NYT’s ex-Exec Editor accused of plagiarism in new book
WASHINGTON: Former New York Times Executive Editor Jill Abramson has been accused of plagiarising portions of her new book, "Merchants of Truth: The Business of News and the Fight for Facts".
She denied the allegations, outlined in a Twitter thread by Vice News Tonight correspondent Michael Moynihan, during an appearance on Fox News. On being asked if she had any comment on the numerous similarities detailed by Moynihan, Abramson said: "I really don't... All I can tell you is I certainly didn't plagiarise in my book and there's 70 pages of footnotes showing where I got the information."
Moynihan's tweets went viral and brought a lot of attention to Abramson's book, which was mired in controversy even before it was published this month. He said that there were "plenty more" examples of "enormous factual errors, other cribbed passages, single or unsourced claims", the Washington Post reported.

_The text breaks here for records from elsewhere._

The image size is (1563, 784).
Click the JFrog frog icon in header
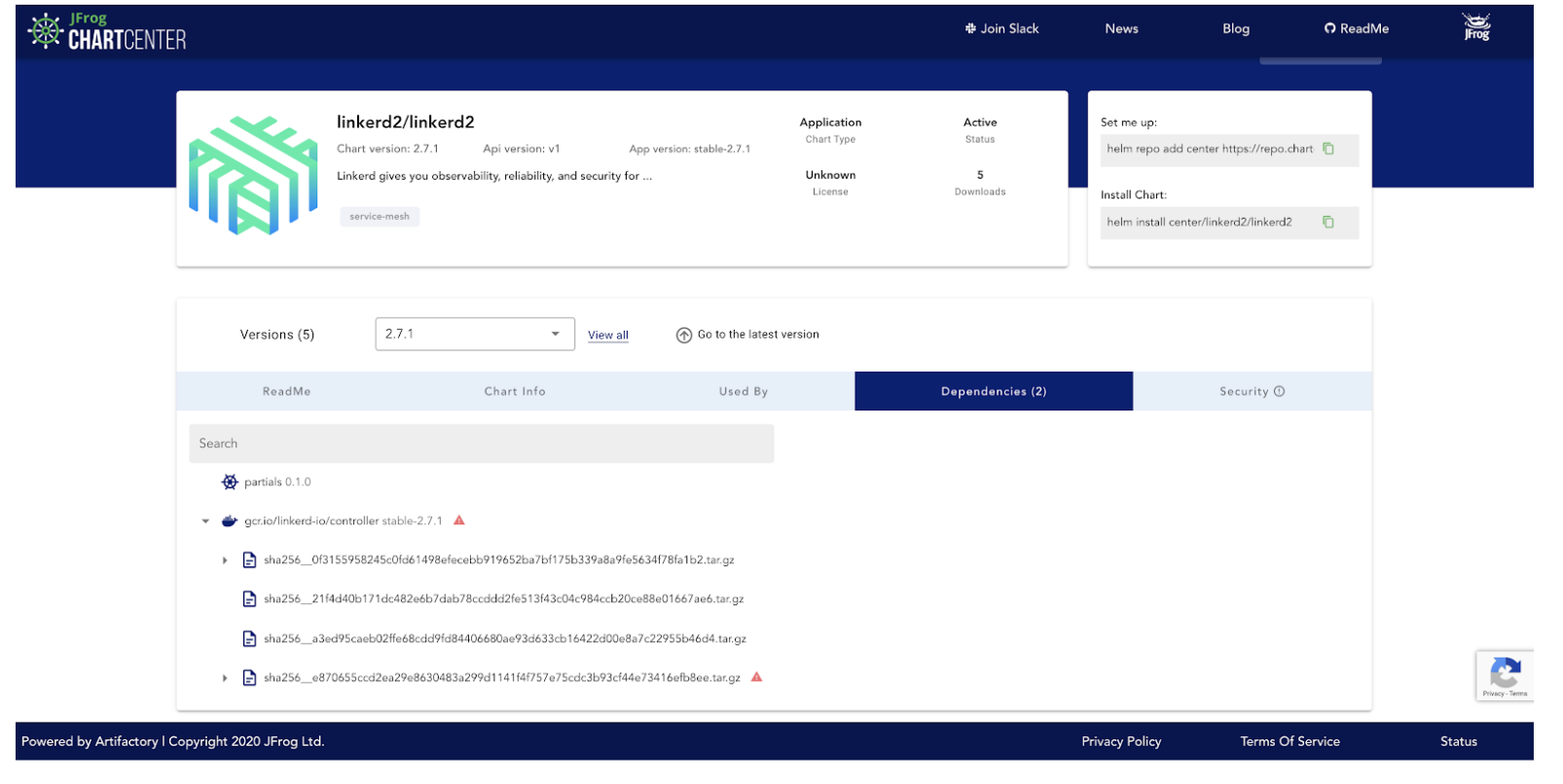coord(1476,28)
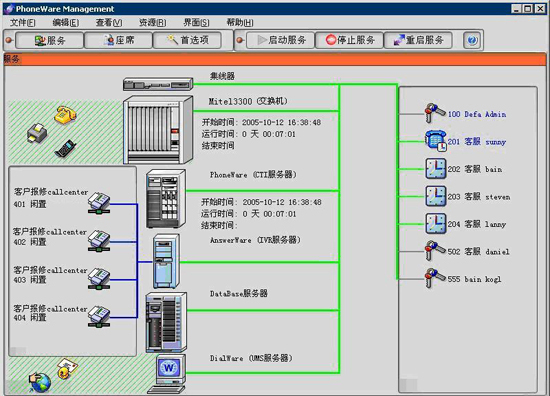
Task: Select the DataBase server tower icon
Action: pyautogui.click(x=166, y=322)

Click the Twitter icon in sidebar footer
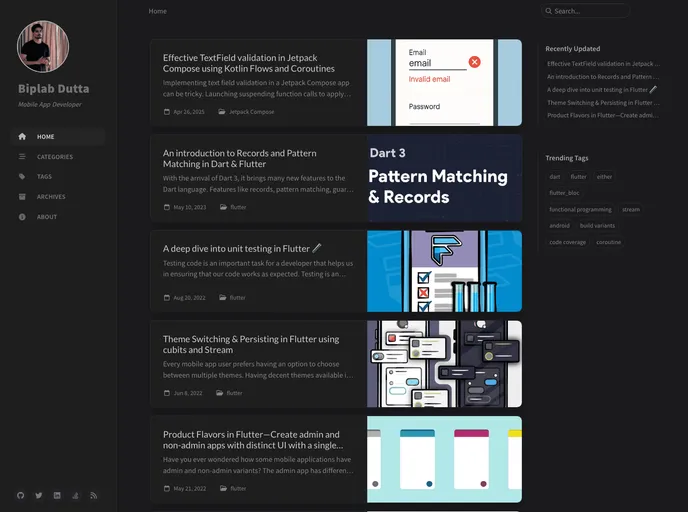coord(39,495)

The thread, which focussed on three chapters Abramson wrote on the media company Vice, highlighted paragraphs containing language that appeared to be lifted from material published in Time Out, the New Yorker and the Columbia Journalism Review. Another journalist Ian Frisch also tweeted that Abramson lifted his reporting, without attribution, on six occasions throughout the book. When asked if there could've been an attribution or footnote issue in the book, the former Times editor replied: "No, I don't think this is an issue at all."